Task details
Look through the data and write out every line with the word "Site" in it.

Collected data
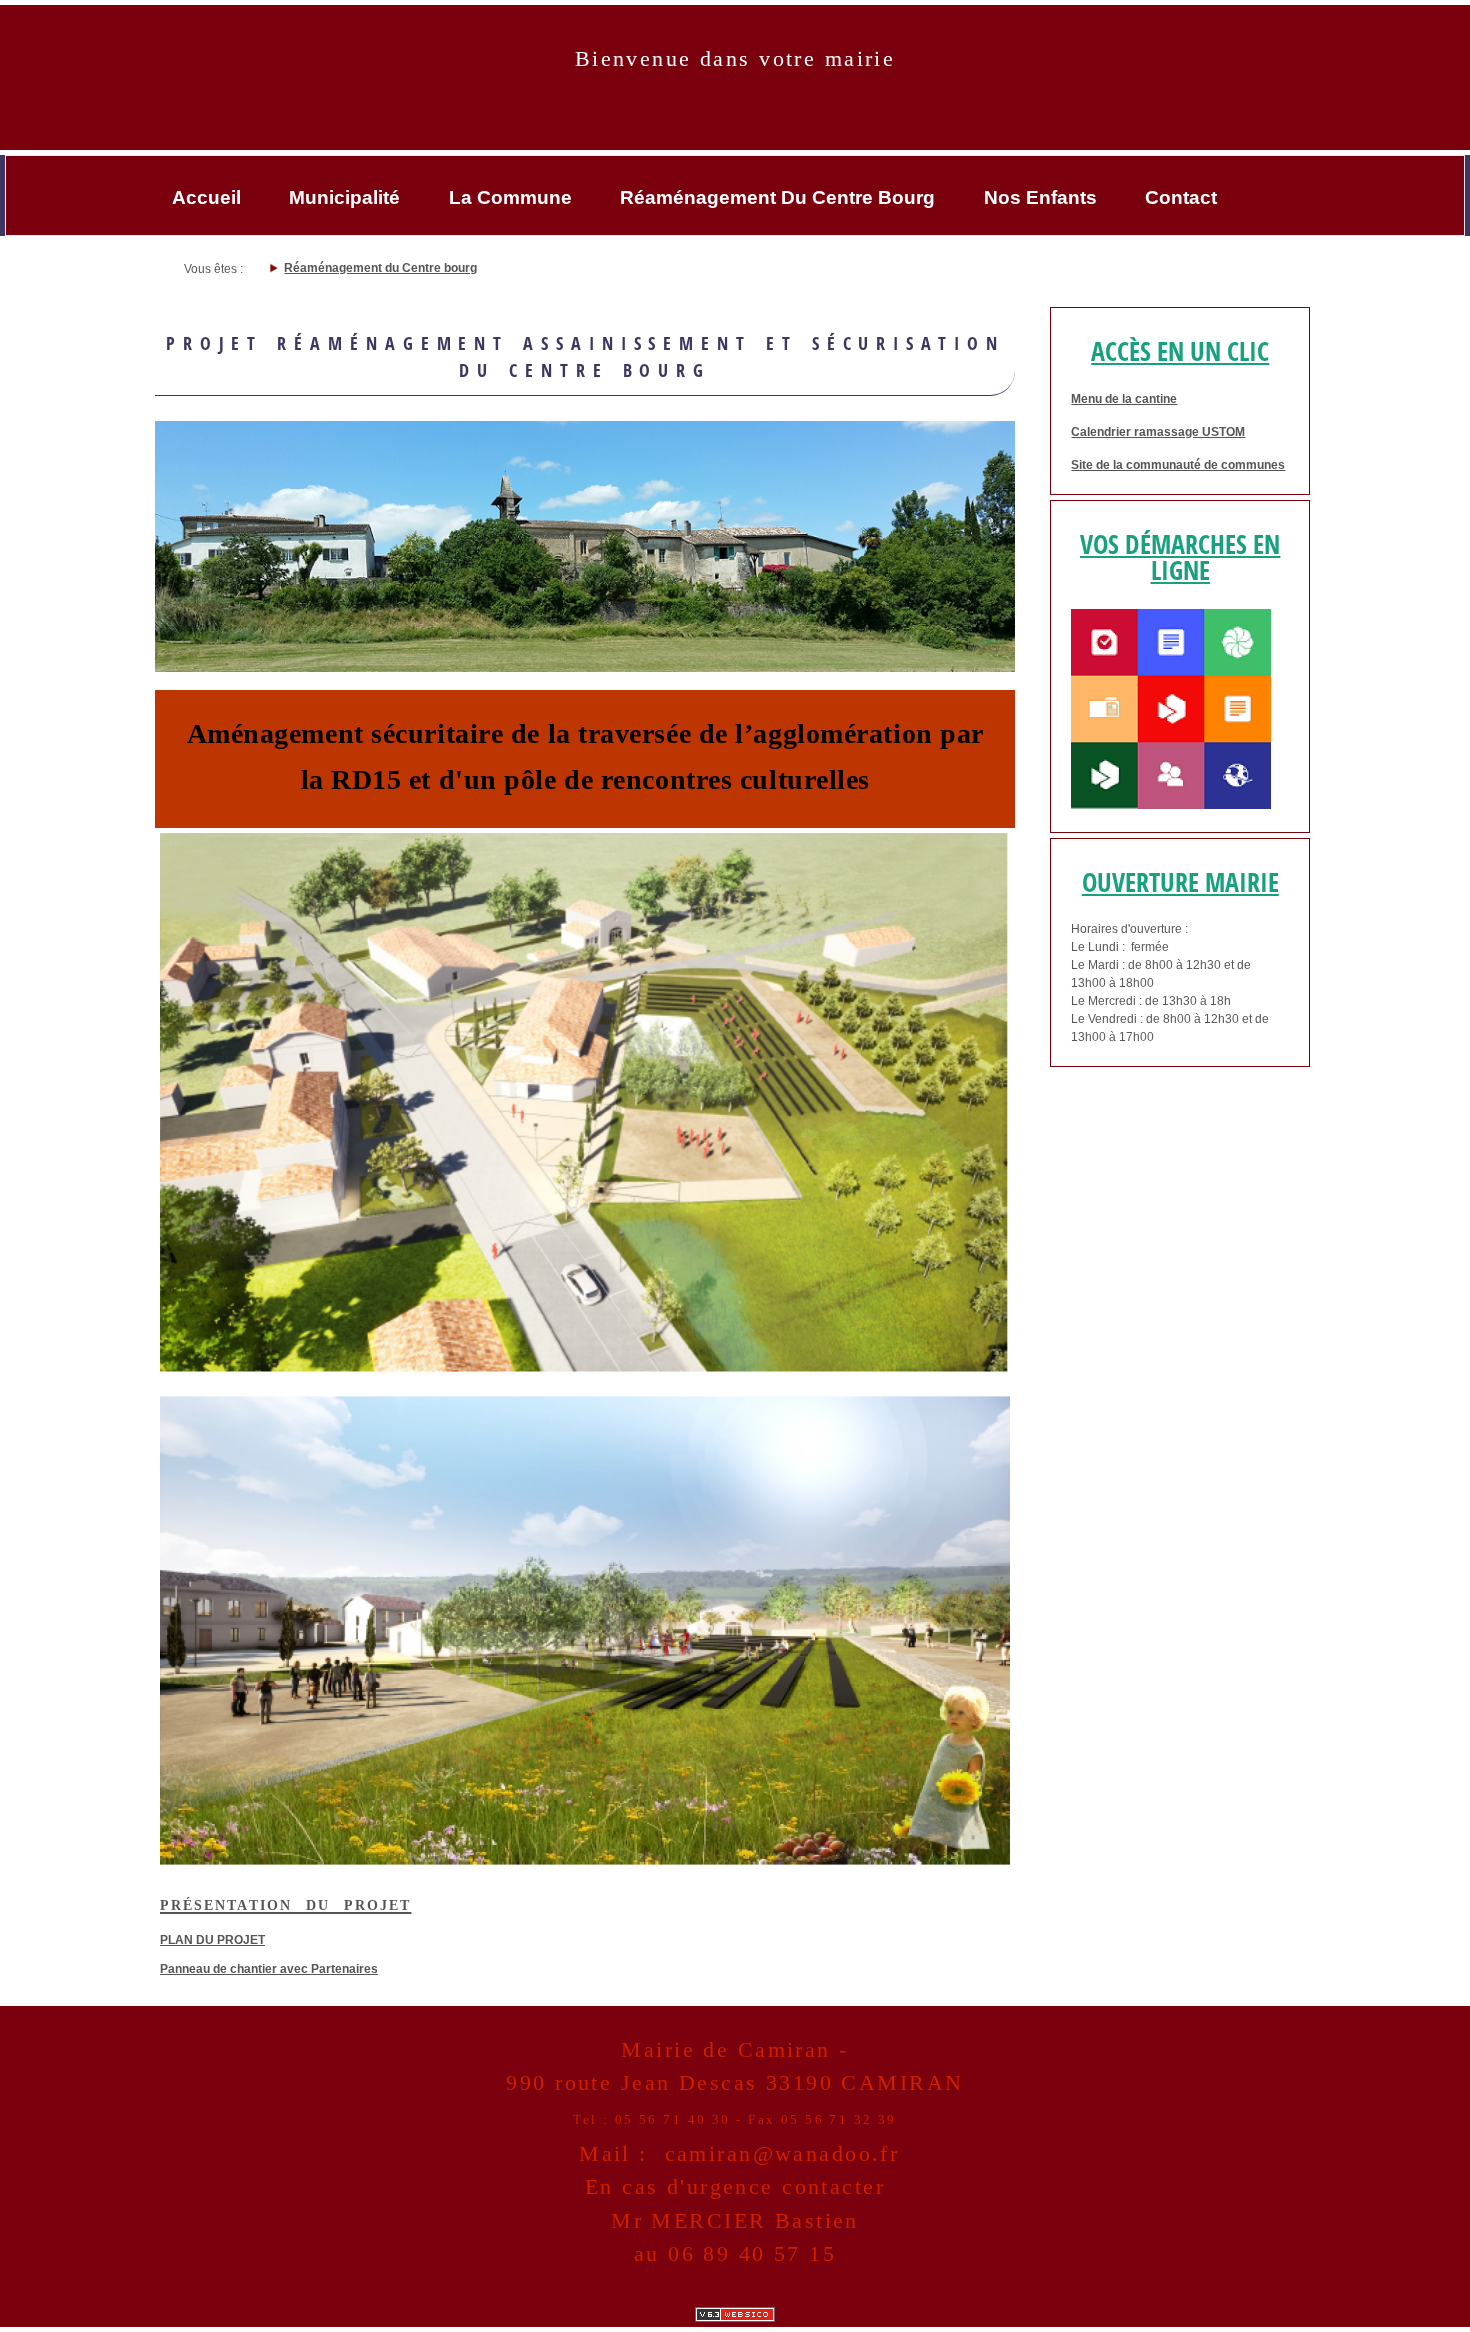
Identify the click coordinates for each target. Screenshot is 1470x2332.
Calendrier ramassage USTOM (1158, 432)
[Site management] (735, 2314)
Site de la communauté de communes (1178, 465)
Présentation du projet (285, 1903)
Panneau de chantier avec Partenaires (269, 1969)
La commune (510, 197)
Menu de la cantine (1124, 399)
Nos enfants (1040, 197)
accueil (206, 197)
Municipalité (344, 197)
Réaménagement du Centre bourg (777, 197)
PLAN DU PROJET (212, 1940)
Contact (1181, 197)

Response box
[Site management] (735, 2314)
Site de la communauté de communes (1178, 465)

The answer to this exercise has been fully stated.